Abstract

Health technology assessment (HTA) is a crucial science that influences the responsible and evidence-based transition of new discoveries from laboratory to applications in the clinic and society. HTA has recently moved "upstream" so as to assess technologies from their onset at their discovery, design, or planning phase. Biomarker research is relatively recent in oral health, but growing rapidly with investments made to advance dentistry and oral health and importantly, to build effective bridges between oral health and systems medicine since what happens in oral health affects systems pathophysiology, and vice versa.

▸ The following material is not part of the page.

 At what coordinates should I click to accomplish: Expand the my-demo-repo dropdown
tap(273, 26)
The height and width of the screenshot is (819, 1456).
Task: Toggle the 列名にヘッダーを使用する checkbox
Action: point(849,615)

This article offers a synthesis of the latest trends and approaches in early phase HTA, with a view to near future applications in oral health, systems medicine, and biomarker-guided precision medicine. In brief, this review underscores that demonstrating health outcomes of biomarkers and next-generation diagnostics is particularly challenging because they do not always influence long-term outcomes directly, but rather impact subsequent care processes. Biomarker testing costs are typically less of a barrier to uptake in practice than the biomarker's impact on longer term health outcomes. As a single biomarker or next-generation diagnostic in oral health can inform decisions about numerous downstream diagnosis-treatment combinations, early stage "upstream" HTA is crucial in prioritizing the most valuable diagnostic applications to pursue first. For the vast array of oral health biomarkers currently developed, early HTA is necessary to timely and iteratively assess their comparative effectiveness and anticipate the inevitable questions about value for money from regulators and payers.